■ Dataset excerpts
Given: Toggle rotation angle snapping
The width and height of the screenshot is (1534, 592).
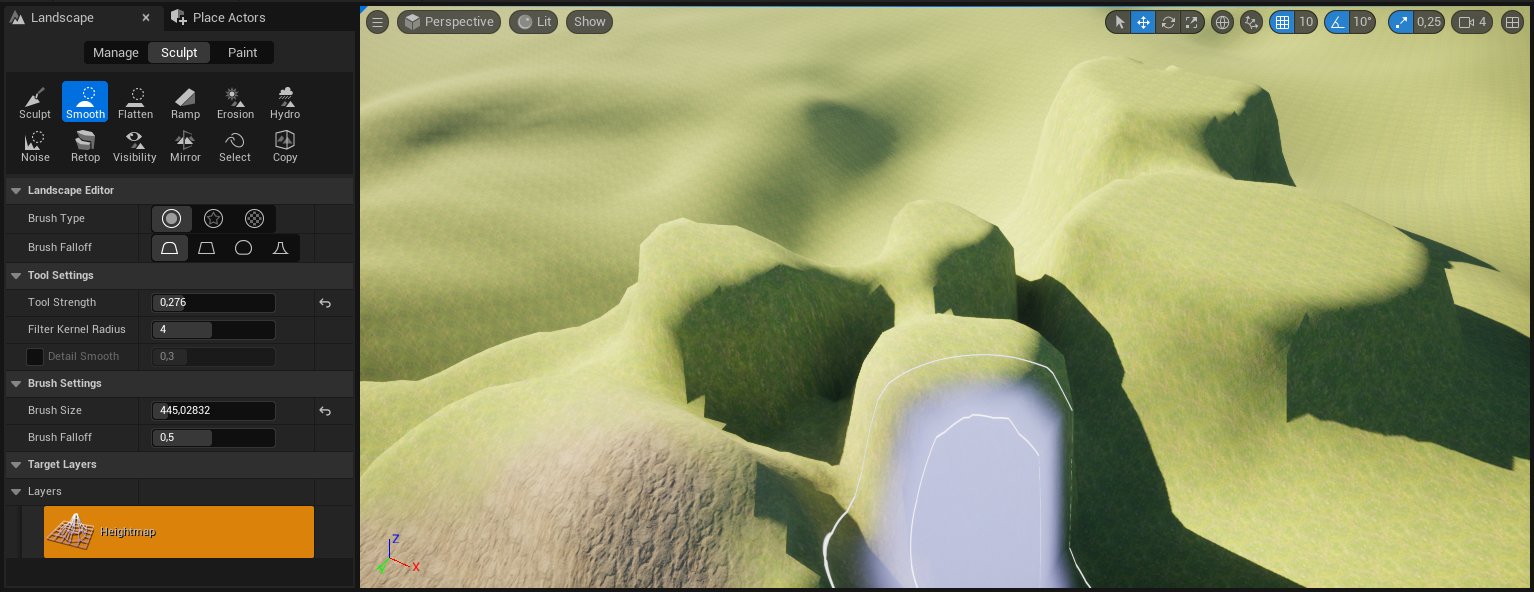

---

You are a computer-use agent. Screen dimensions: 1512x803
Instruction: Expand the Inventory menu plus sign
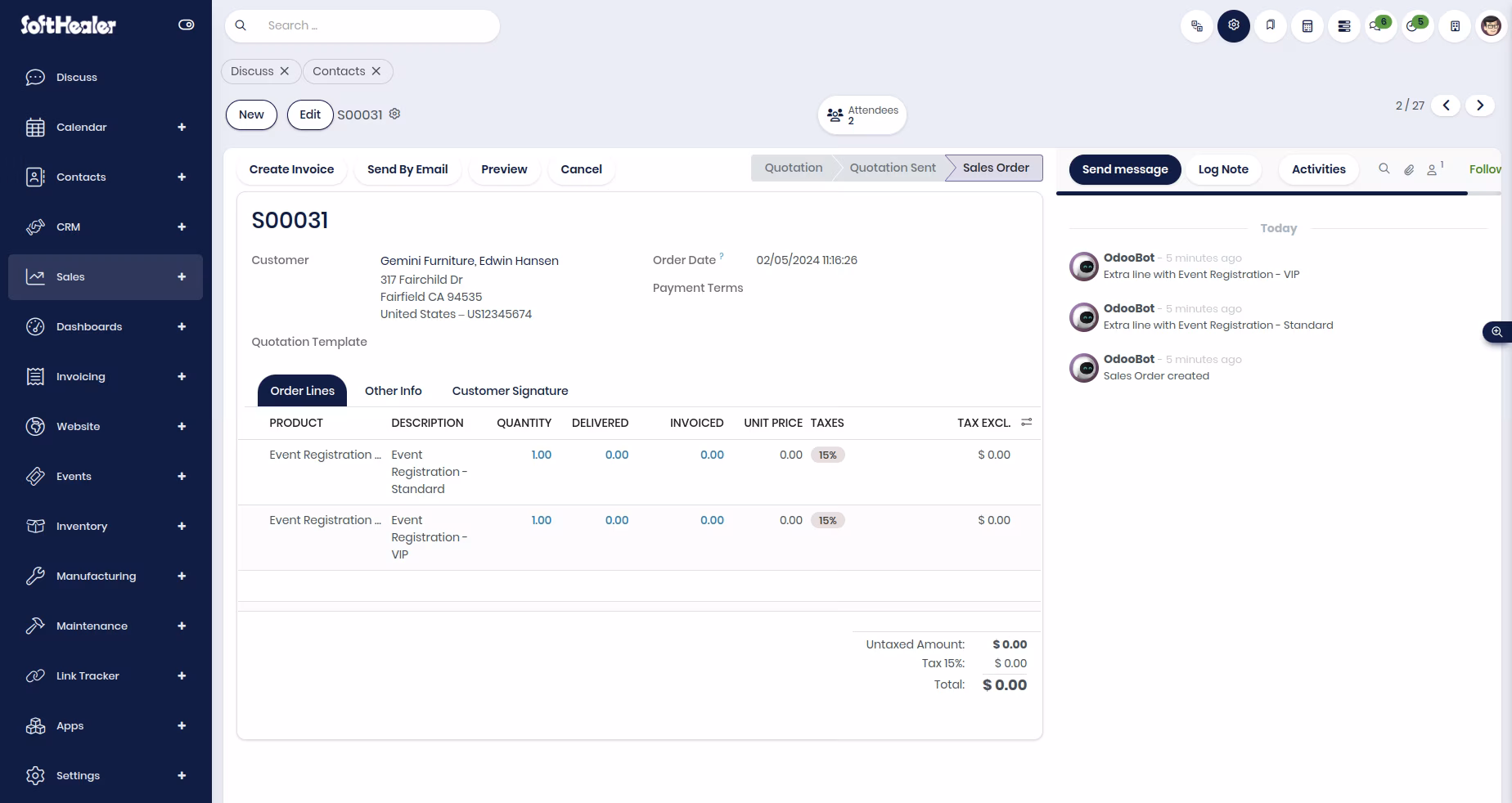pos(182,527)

■ Required action
Take the listing above and repeat exactly the lines from the one containing "Given: Toggle rotation angle snapping" through the one containing "The width and", both included.

■ Written answer
Given: Toggle rotation angle snapping
The width and height of the screenshot is (1534, 592).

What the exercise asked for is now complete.